• **What is expected**
Which lines come from the start of the records through the line that holds "Task: Open the 檢視 (View) menu"? Write them out word for word.

______________________________

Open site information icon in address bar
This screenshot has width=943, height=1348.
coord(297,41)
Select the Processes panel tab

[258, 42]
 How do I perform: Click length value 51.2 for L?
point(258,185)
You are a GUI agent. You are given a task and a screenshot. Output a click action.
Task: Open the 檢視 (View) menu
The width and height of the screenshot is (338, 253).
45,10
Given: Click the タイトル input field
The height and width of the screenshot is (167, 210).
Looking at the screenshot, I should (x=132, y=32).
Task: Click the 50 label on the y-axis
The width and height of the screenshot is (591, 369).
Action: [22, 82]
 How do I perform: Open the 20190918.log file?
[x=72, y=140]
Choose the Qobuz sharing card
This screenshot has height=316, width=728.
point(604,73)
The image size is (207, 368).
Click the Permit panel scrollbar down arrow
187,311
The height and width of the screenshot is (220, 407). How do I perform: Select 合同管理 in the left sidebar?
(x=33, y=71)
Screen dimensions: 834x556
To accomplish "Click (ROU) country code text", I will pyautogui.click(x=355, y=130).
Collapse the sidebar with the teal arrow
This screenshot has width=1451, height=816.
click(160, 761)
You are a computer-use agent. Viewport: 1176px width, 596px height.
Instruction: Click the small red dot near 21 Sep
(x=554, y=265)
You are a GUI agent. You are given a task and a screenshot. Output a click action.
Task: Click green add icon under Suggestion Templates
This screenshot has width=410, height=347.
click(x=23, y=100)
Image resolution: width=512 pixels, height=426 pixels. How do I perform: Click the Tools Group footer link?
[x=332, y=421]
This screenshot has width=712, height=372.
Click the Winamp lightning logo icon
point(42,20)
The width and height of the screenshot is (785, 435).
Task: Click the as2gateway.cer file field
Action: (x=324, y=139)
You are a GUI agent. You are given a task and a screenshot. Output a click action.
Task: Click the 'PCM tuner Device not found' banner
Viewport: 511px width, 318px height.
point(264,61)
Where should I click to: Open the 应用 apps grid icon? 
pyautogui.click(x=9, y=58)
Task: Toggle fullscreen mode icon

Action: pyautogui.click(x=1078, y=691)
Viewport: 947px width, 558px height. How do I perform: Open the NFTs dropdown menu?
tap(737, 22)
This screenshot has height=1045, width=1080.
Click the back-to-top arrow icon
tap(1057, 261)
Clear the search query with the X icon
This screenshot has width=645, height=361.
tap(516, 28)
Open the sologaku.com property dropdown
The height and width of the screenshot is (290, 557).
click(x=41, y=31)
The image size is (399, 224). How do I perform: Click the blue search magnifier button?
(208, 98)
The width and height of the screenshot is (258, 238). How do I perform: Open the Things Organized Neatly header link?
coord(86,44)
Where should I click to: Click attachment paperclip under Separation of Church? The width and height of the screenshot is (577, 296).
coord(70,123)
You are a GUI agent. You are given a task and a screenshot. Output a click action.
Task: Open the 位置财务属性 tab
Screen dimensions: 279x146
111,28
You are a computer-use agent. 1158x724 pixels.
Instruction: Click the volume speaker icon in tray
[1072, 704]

______________________________

• **Answer for the task**
Open site information icon in address bar
This screenshot has width=943, height=1348.
coord(297,41)
Select the Processes panel tab

[258, 42]
 How do I perform: Click length value 51.2 for L?
point(258,185)
You are a GUI agent. You are given a task and a screenshot. Output a click action.
Task: Open the 檢視 (View) menu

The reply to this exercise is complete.